Return all the data below as it stands, minus the pictures.

____ Records supplied

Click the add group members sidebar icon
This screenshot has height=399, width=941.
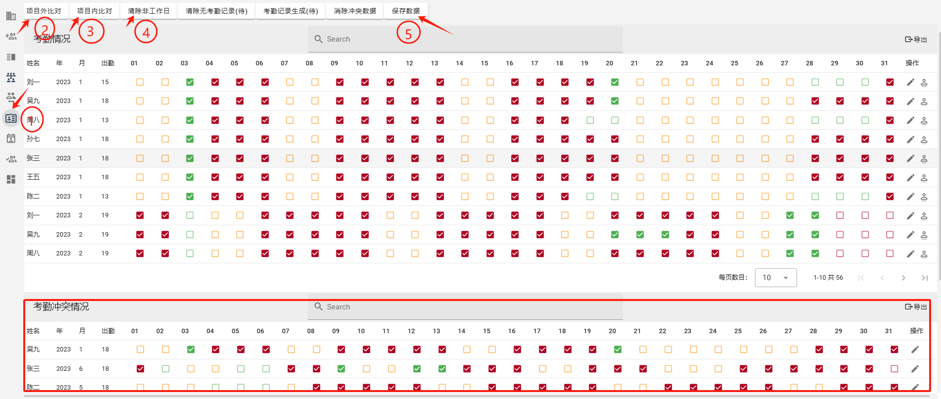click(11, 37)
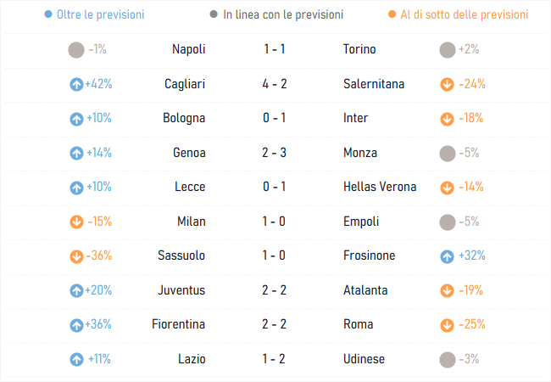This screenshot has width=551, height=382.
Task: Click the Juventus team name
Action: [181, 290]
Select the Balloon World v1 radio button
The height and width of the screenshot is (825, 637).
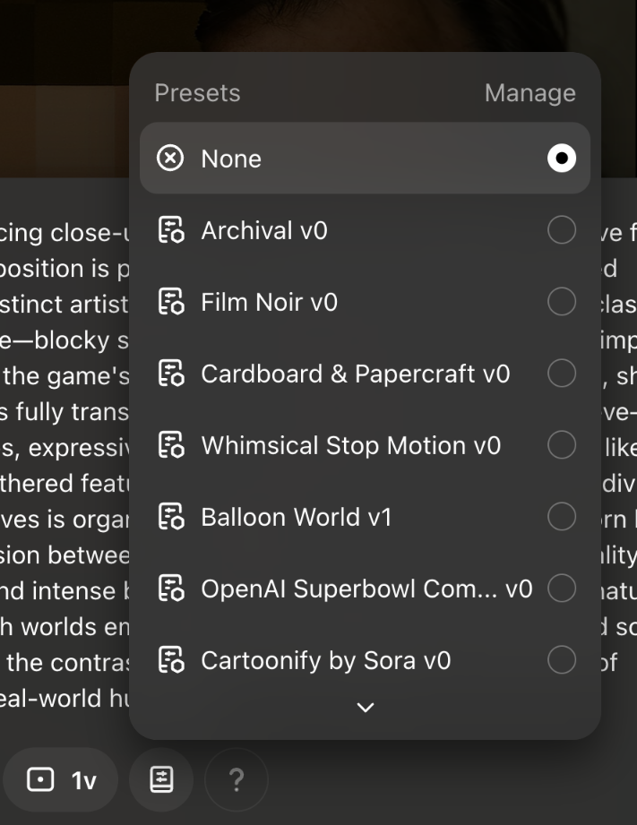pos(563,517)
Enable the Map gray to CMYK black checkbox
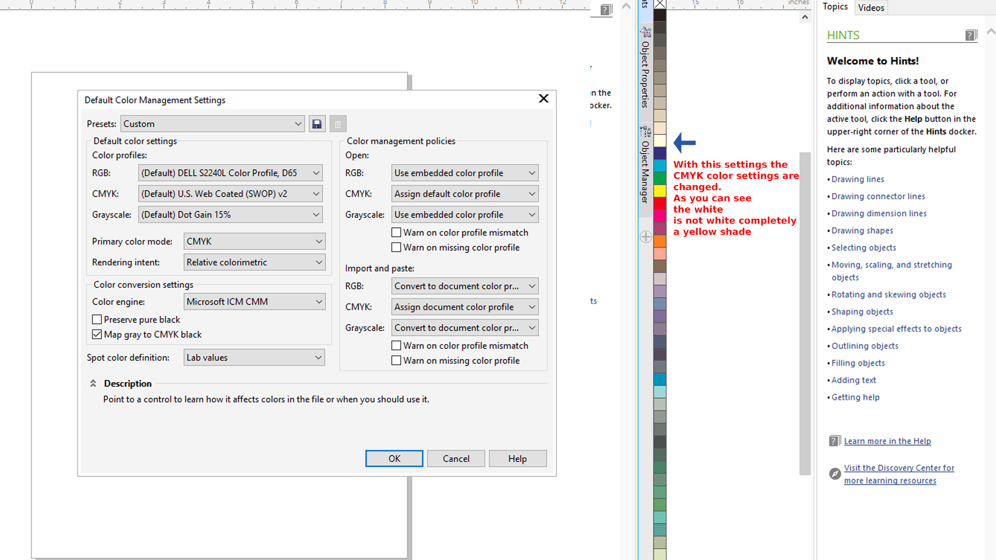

________

▶ [Reply to the exercise]:
Click the add group members sidebar icon
This screenshot has height=399, width=941.
click(11, 37)
This screenshot has width=551, height=382.
Task: Click the Juventus team name
Action: [181, 290]
Select the Balloon World v1 radio button
The height and width of the screenshot is (825, 637).
pos(563,517)
Enable the Map gray to CMYK black checkbox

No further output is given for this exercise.